• What to work on:
What is the number of lines in this listing that include "computer"? Answer with that number only.
__________
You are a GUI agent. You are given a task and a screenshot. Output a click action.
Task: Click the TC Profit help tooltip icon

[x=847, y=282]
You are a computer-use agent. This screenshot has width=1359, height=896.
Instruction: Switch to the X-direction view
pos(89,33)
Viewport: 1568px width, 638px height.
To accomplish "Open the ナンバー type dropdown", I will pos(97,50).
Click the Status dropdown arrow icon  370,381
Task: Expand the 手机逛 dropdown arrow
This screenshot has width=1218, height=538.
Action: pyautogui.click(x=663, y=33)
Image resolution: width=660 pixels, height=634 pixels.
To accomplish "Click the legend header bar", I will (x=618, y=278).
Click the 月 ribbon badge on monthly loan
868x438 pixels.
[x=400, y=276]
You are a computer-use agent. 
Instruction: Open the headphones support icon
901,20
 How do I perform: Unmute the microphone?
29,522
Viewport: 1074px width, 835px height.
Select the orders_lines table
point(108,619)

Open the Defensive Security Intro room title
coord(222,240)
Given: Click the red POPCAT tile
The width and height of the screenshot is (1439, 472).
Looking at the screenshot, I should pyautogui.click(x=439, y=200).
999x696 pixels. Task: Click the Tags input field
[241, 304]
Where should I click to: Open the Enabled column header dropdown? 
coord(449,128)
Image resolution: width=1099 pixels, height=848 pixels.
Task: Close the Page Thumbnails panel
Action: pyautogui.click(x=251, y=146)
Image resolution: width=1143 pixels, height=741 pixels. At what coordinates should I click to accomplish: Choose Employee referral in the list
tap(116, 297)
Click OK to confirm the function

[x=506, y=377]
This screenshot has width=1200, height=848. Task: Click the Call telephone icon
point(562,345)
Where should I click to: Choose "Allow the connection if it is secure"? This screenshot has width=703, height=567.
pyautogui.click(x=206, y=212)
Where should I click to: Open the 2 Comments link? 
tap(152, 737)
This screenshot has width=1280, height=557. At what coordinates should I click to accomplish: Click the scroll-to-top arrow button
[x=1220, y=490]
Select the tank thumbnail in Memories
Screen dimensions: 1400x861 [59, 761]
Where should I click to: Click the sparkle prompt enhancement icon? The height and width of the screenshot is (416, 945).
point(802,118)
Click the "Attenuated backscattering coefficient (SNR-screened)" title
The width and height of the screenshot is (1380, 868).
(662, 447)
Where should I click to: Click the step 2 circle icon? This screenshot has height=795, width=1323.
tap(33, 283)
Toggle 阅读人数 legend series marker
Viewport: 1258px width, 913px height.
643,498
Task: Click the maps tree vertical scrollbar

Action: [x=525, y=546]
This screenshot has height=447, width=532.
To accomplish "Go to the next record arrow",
__________
• Result for this exercise:
2